The Double-Consciousness of the Academic Historian
Lewis, Jan, Journal of Social History
We in academe like to think that we are set apart from the rest of the world. It is not only, that, as Peter Stearns notes, as a group we historians are more liberal than most Americans, and that probably most of us have been dismayed by the rightward turn American politics took with the election of Ronald Reagan. Even when national political trends are more to our liking, we still stand apart from our society, for it is our role to be critics. Yet at the same time that we stand at a distance from our society, we are also deeply enmeshed in it, both by virtue of what we take from it and what we give back. We are paid, many of us by public institutions, to teach, and our worth to our students is measured by how well we prepare them for entry into the very society that we must criticize. With apologies to W.E.B. Du Bois, we experience a double-consciousness, situated as we are both inside and outside of our societies. The tensions that this situation produces are inescapable, and at times like the present, when the distance grows between the society that we would wish to inhabit and the one that we necessarily serve, those tensions can seem almost unbearable. Yet it is only by facing this double-consciousness squarely and by understanding its implications that we will be able to confront the current crisis in our profession, of which the assault upon social history is a part.

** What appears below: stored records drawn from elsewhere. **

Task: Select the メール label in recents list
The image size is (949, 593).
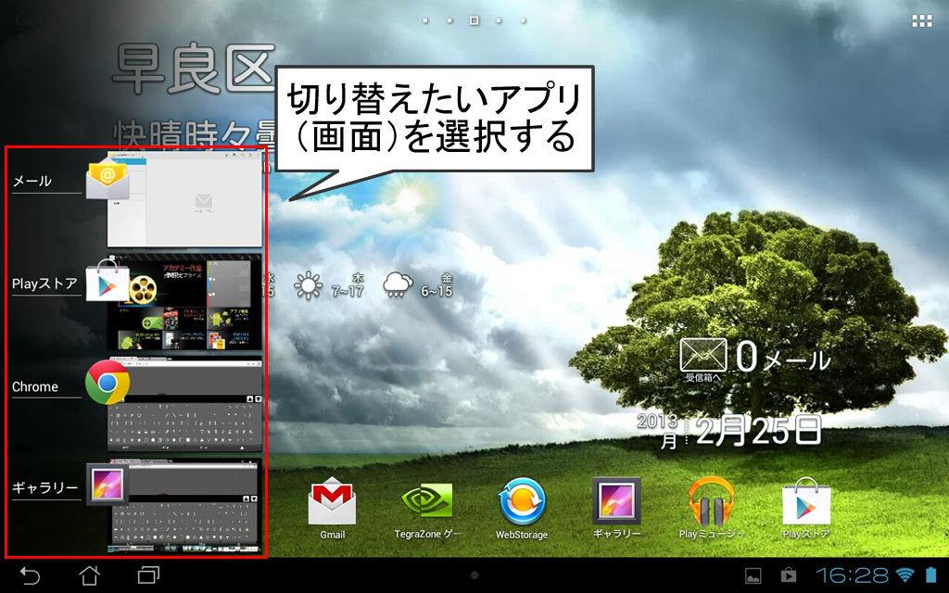Action: point(32,182)
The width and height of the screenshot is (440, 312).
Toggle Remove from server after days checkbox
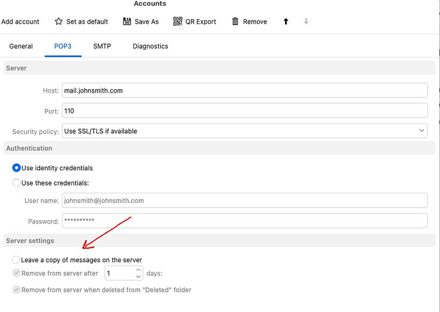tap(16, 274)
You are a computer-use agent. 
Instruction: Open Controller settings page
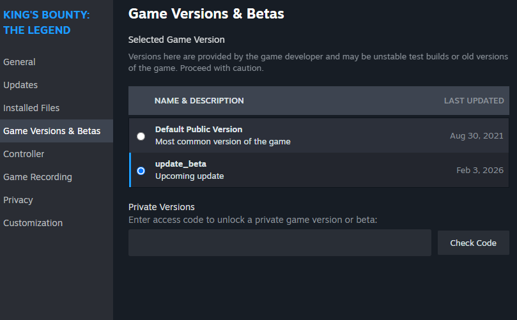[x=24, y=154]
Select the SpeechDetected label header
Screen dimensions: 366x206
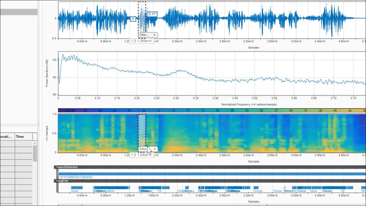(67, 167)
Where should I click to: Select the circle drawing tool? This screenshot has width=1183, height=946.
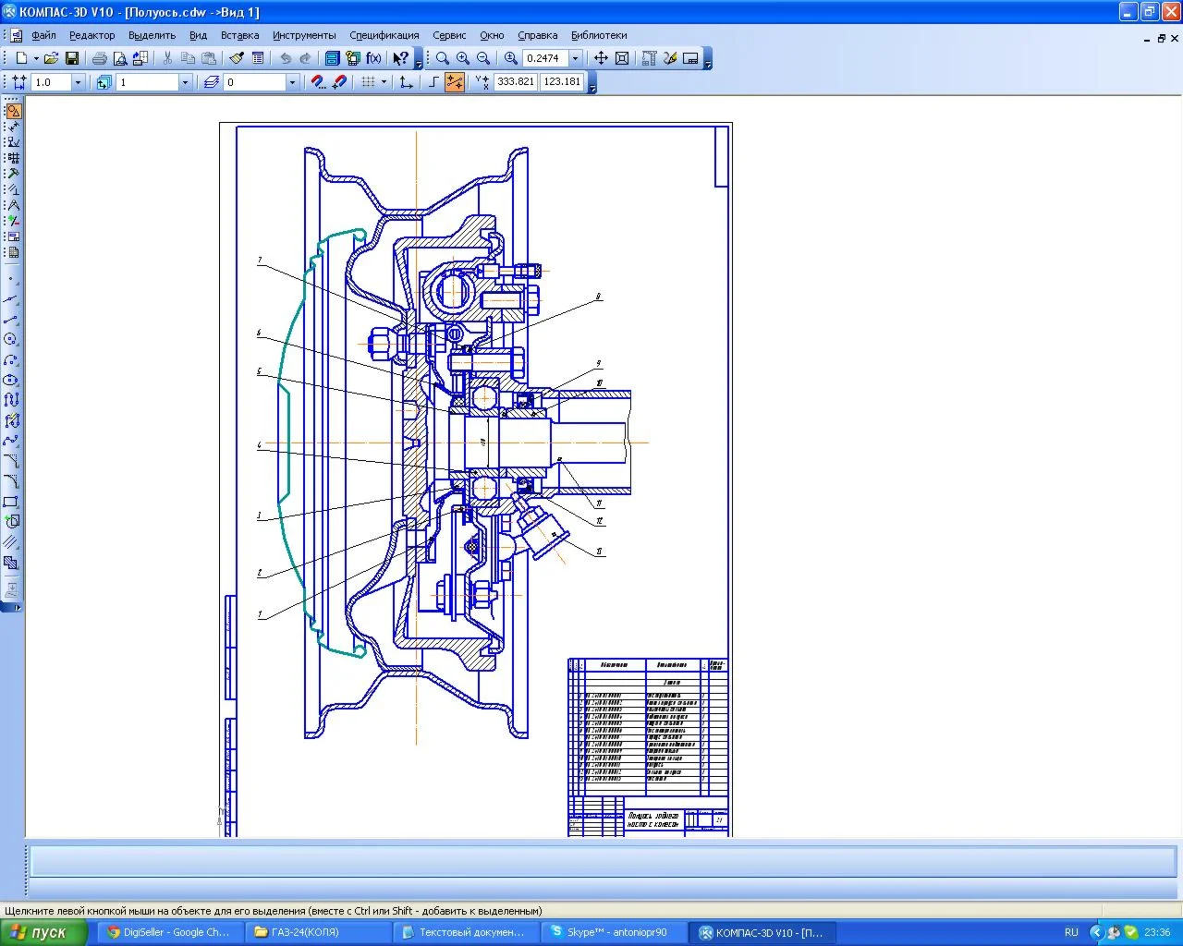(11, 339)
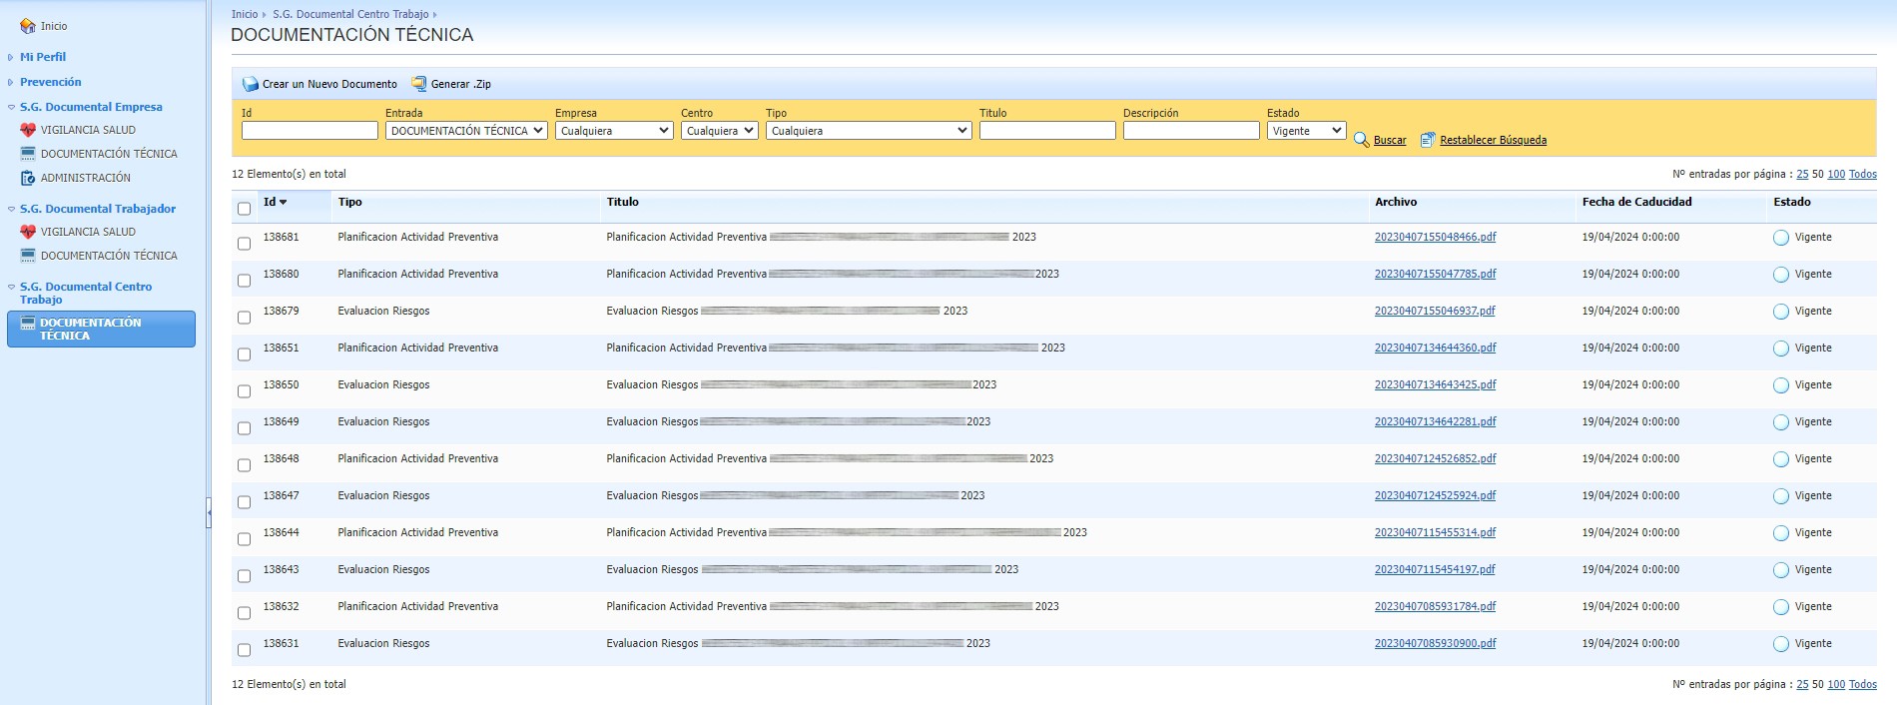Open the Estado dropdown showing Vigente
Screen dimensions: 1897x705
(1306, 131)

I believe that most of us understand our role as critics well enough that I need not discuss it any further, although it should perhaps be noted that our critical role itself embodies a tension, between the ideological premises upon which some of our critical perspective is grounded and professional expertise, which is supposed to be free from ideology. As critics and as experts, we take nothing for granted; all is grist for the mill. Received wisdom, no matter from whom it is received, is always to be held up to scrutiny. It is by engaging in criticism that we draw the ire of those who are today most heavily invested in traditional interpretations of American history, those on the anxiously self-congratulatory Right. Peter Stearns has asked us how we should confront this anger. Most of his proposals focus on how we should present ourselves as critics. I would suggest that we begin by remembering that we are simultaneously participating members in the very society we hold up to scrutiny. Lack of clarity about the nature of our work has enabled our adversaries to gain an advantage in the struggle to capture public support.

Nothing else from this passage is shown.